Greg Mankiw might have a shot. So might Tyler Cowen. Possibly Paul Romer. But only because we live in the blogging era--can't compare Mark McGwire to Ted Williams, either, sorry.

I second Mike's nomination for John Stossel. He has probably had as much TV exposure, and that's the mob's coliseum today, isn't it?

Tex writes:

The results from Amazon's cross referencing feature suggest that Thomas Sowell is the answer.

claudio writes:

Nobody could replace him. Despite of the very good competition :)

Mr. Econotarian writes:

Tyler Cowen needs his own TV show, like "Free to Choose", except he also would talk about how markets and globalization affect Bar-b-q :)

Floccina writes:

Walter E Williams comes closest but is still far from Milton Friedman

blink writes:

It seems there is no heir-apparent. Perhaps we will see an increase in the quantity of Friedman-esque writing as a sort of competition plays out. In the meantime, though, many people will see Paul Krugman as the voice of economists on social policy. That’s scary.

eric writes:

Art Laffer? Don't laugh, he's actually quite good, but I think he's all private consulting. Barro. Prescott.

Renato Drumond writes:

"he was clearly the most famous free-market economist on the planet. Who would you say has taken his place?"

The question isn't "any fre-market economist will come close to Friedman's fame?". It's more simple: "who free-market economist will be the most famous?"

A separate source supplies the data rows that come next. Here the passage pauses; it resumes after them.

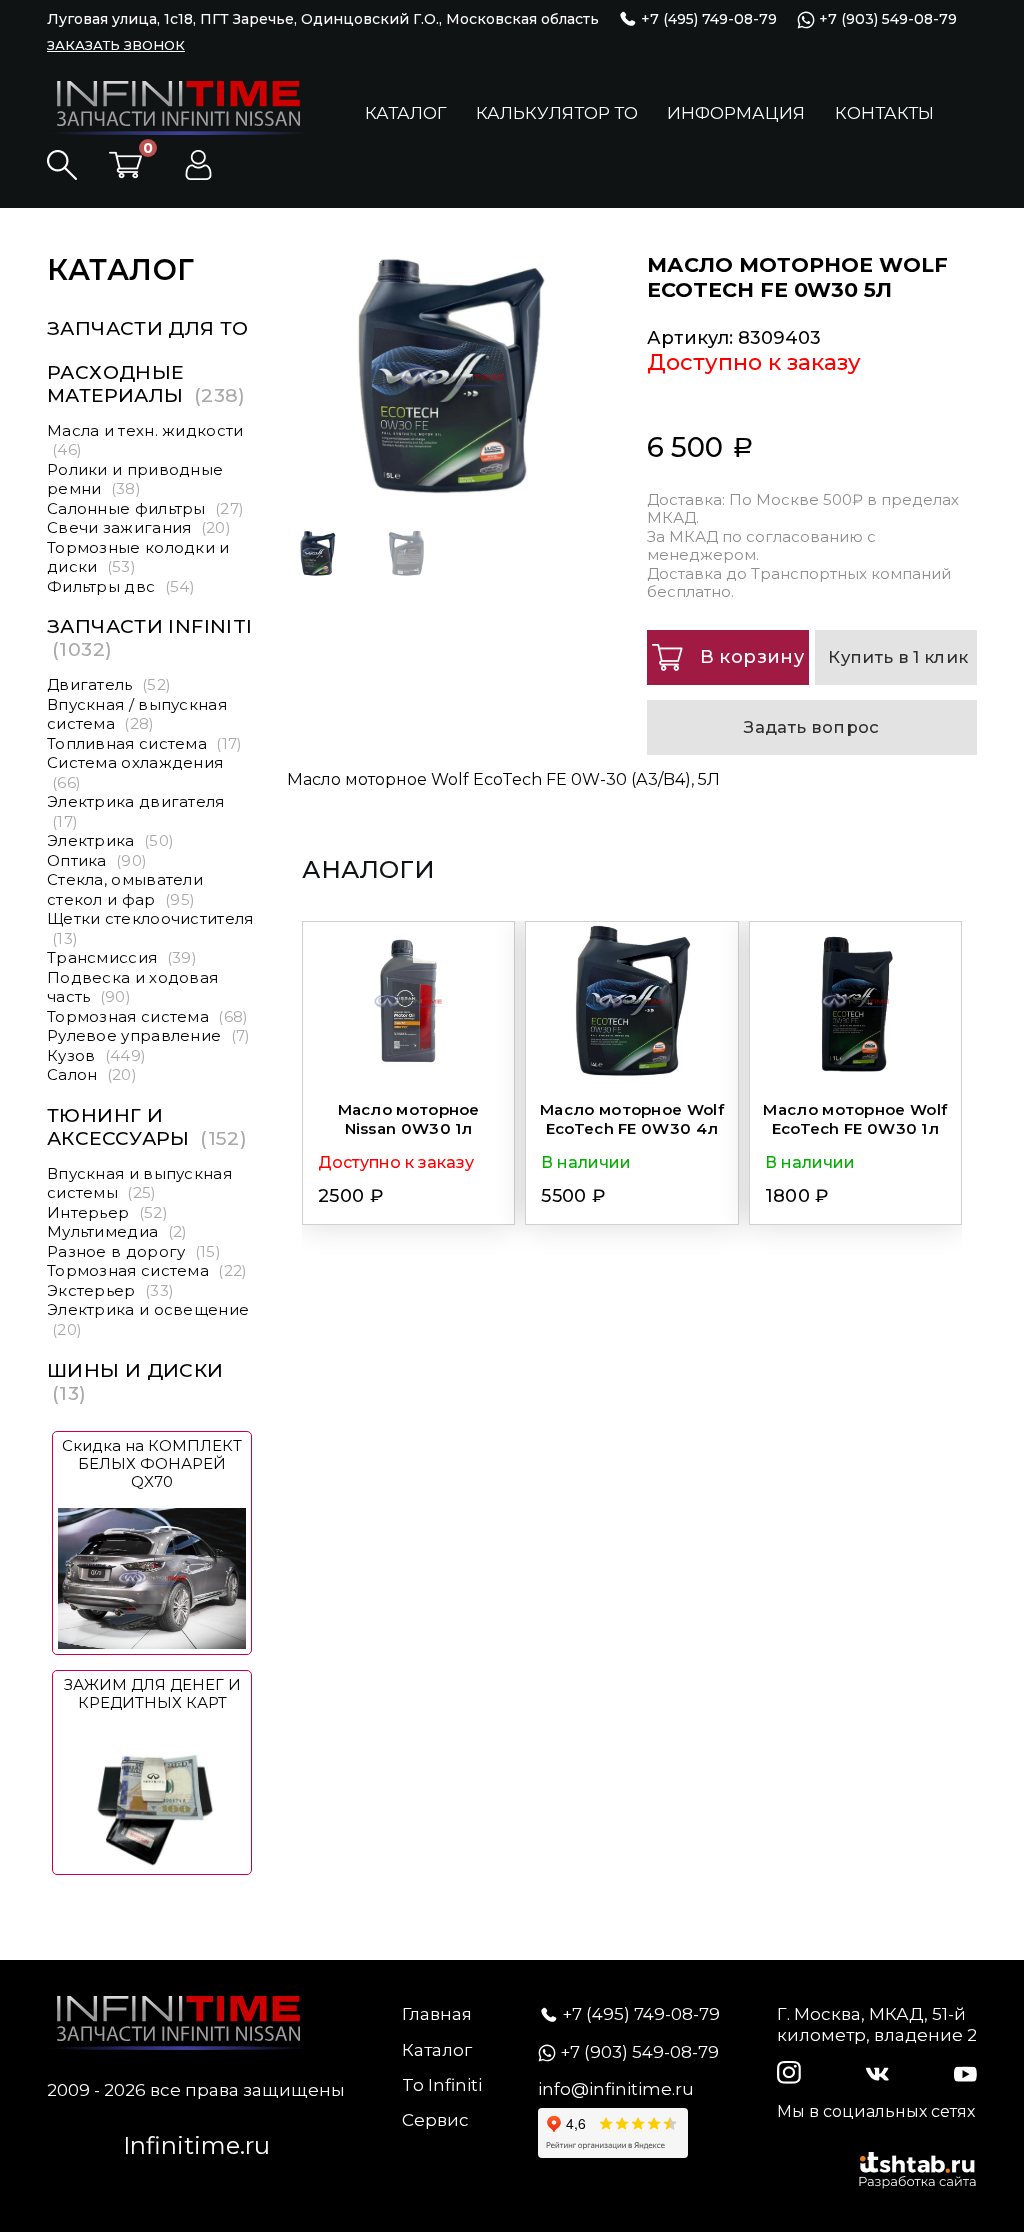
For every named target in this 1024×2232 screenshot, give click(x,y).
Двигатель (109, 684)
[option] (613, 377)
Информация (736, 113)
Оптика (97, 860)
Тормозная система (148, 1016)
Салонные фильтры (145, 508)
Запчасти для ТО (148, 328)
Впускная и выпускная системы (139, 1183)
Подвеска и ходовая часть (132, 987)
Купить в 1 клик (898, 657)
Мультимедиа (117, 1231)
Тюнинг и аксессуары (147, 1127)
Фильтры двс (121, 586)
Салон (92, 1074)
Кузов (96, 1055)
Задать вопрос (811, 727)
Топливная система (145, 743)
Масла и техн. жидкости (145, 440)
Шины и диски (135, 1382)
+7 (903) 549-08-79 (886, 19)
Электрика (110, 840)
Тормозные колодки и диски (138, 557)
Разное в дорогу (134, 1251)
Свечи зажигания (139, 527)
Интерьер (107, 1212)
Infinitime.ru (196, 2145)
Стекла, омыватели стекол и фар (125, 889)
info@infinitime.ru (616, 2089)
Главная (437, 2014)
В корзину (752, 657)
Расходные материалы (146, 384)
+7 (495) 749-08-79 (707, 19)
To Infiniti (442, 2085)
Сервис (435, 2120)
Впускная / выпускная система (137, 714)
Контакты (884, 113)
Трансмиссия (122, 957)
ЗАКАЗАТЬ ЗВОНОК (116, 45)
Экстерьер (110, 1290)
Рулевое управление (149, 1035)
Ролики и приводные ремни (135, 479)
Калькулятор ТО (557, 113)
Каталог (406, 113)
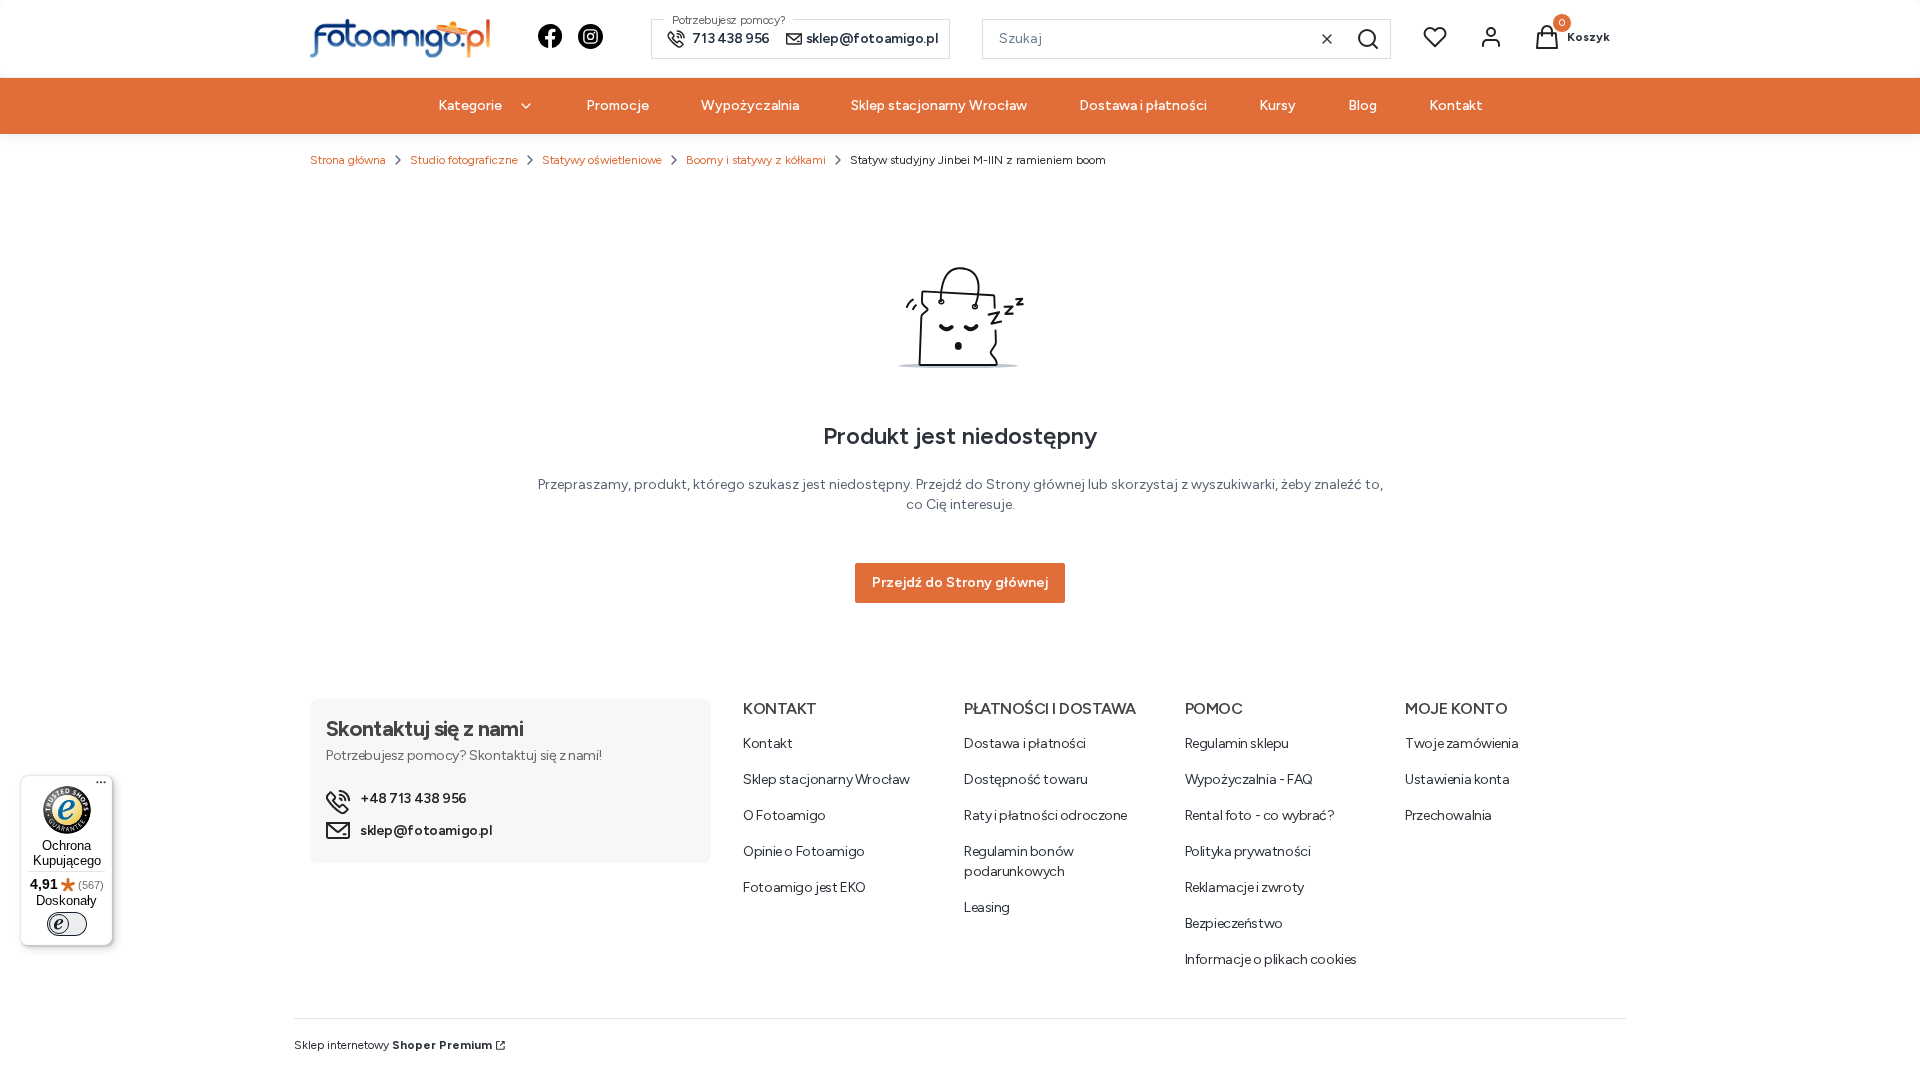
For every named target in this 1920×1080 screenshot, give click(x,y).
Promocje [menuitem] (617, 105)
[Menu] (101, 787)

I think that will be Tyler Cowen.

Javier writes:

I prefer a different question: who should be the next great libertarian economist? My vote is for Tyler Cowen as well.

Snark writes:

Free-market enthusiasts might look favorably towards Becker or Feldstein to fill Friedman's shoes, but the heir-apparent, it seems to me, would have to be Sowell.

robby writes:

What about Richard Posner? I know he isn't an academic economist but he is fairly well respected and well known.

Kevin Nowell writes:

David Friedman.

Mic writes:

No way it's David. Maybe Tovar.

B.S. writes:

I would hope Friedman's influence only grows after his death. A mind like Friedman's is vary rare, and most only copy his arguments. The next Friedman will be someone who can communicate these ideas effectively to the common folk. Mankiw does well in his textbooks, but is sitting pretty in the ivory tower. Stossel does well but is seen as arrogant. We need a sort of teacher to explain economics and free markets in terms lay people can understand. Bloggers are in a unique position to fill this vacancy...

Working_Stiff writes:

Check out Steve Conover at his site The Skeptical Optimist.
http://www.optimist123.com/optimist/

Specifically his Money Series and his take on the deficit.

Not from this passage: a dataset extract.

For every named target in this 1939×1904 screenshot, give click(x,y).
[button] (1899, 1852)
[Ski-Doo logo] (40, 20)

The Best Debt Clock in the world and an excellent data source as well.

Don writes:

I agree with "no one". If you took all the suggestions here like Cowen, Williams, Sowell, etc and put them together you might get to Friedman's level.

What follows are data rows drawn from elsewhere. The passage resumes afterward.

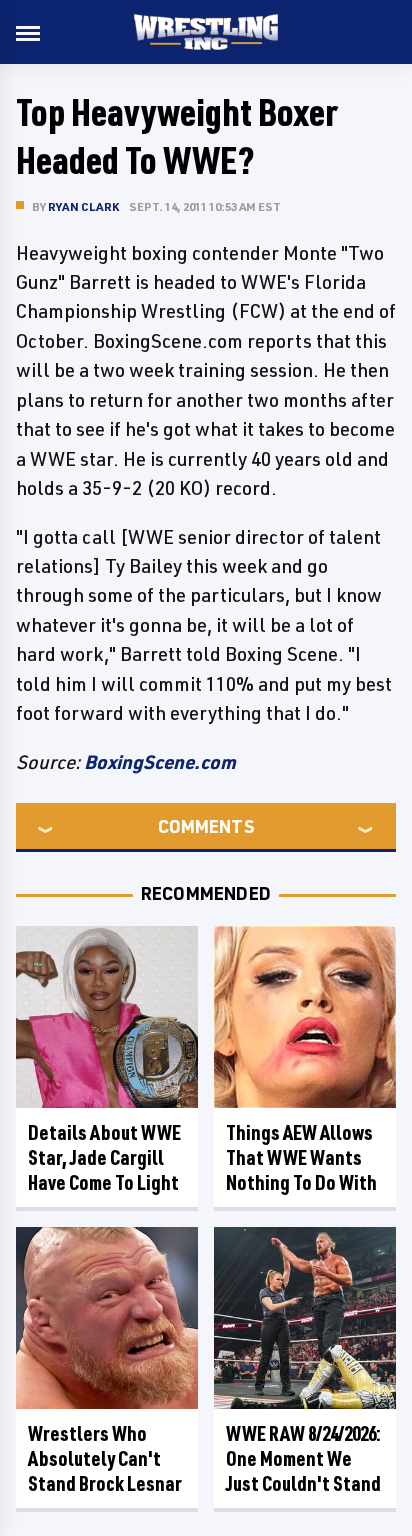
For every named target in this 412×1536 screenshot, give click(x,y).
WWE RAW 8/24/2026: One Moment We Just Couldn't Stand (303, 1458)
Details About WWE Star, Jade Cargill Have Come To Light (104, 1157)
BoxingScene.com (160, 762)
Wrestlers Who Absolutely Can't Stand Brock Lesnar (105, 1458)
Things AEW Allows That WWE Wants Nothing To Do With (301, 1157)
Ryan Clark (83, 206)
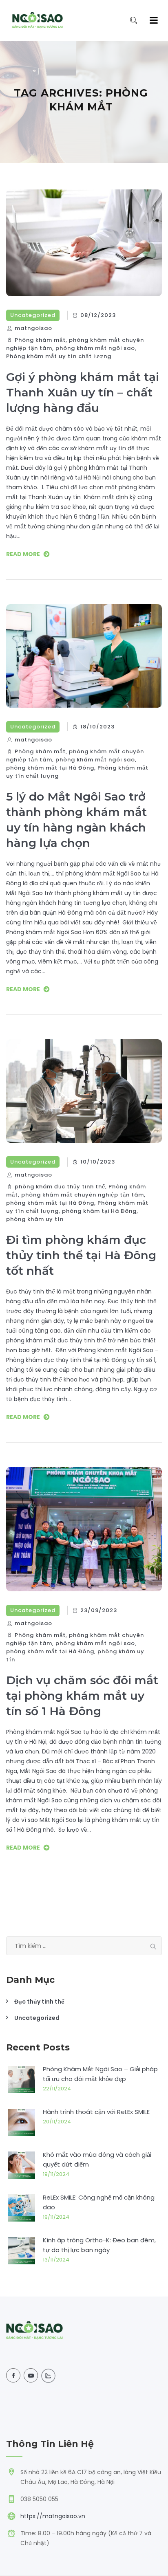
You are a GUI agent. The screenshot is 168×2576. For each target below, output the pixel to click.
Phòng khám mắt (40, 340)
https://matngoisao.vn (52, 2516)
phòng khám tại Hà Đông (99, 1211)
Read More (23, 554)
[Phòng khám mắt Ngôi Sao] (37, 20)
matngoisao (33, 328)
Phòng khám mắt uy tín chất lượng (58, 356)
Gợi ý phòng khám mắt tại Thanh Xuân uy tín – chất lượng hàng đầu (82, 392)
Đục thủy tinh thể (39, 2001)
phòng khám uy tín (35, 1219)
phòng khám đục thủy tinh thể (60, 1186)
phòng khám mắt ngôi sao (95, 348)
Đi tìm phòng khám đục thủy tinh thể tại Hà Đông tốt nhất (81, 1255)
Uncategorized (32, 315)
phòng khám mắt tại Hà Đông (50, 768)
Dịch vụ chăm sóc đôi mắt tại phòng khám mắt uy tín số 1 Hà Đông (82, 1695)
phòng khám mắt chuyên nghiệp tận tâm (82, 1195)
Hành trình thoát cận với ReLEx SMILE (96, 2111)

That said, carrying the mantle of Friedman is one thing, but repeating his feat of overturning prevailing orthodoxy and establishing what is today considered radical is another. I can think of only one economist who has the potential to do this, and that is Hernando de Soto. The major economic challenge today is bringing prosperity to the under-developed world and the prevailing orthodoxy today for global development is embodied by Jeff Sachs. de Soto is the antidote for Sachs in the same way that Freidman was the antodote for Galbraith.

David Hogberg writes:

Come on you guys, the answer is easy: Arnold Kling. Leave it to you econ types to overlook the obvious!

Barkley Rosser writes:

Free market economist? Heck, I know of some recent George Mason grad students (I shall not name names) who are reputed to have called Friedman a "communist" because he supported the existence of a central bank to control the money supply rather than free banking!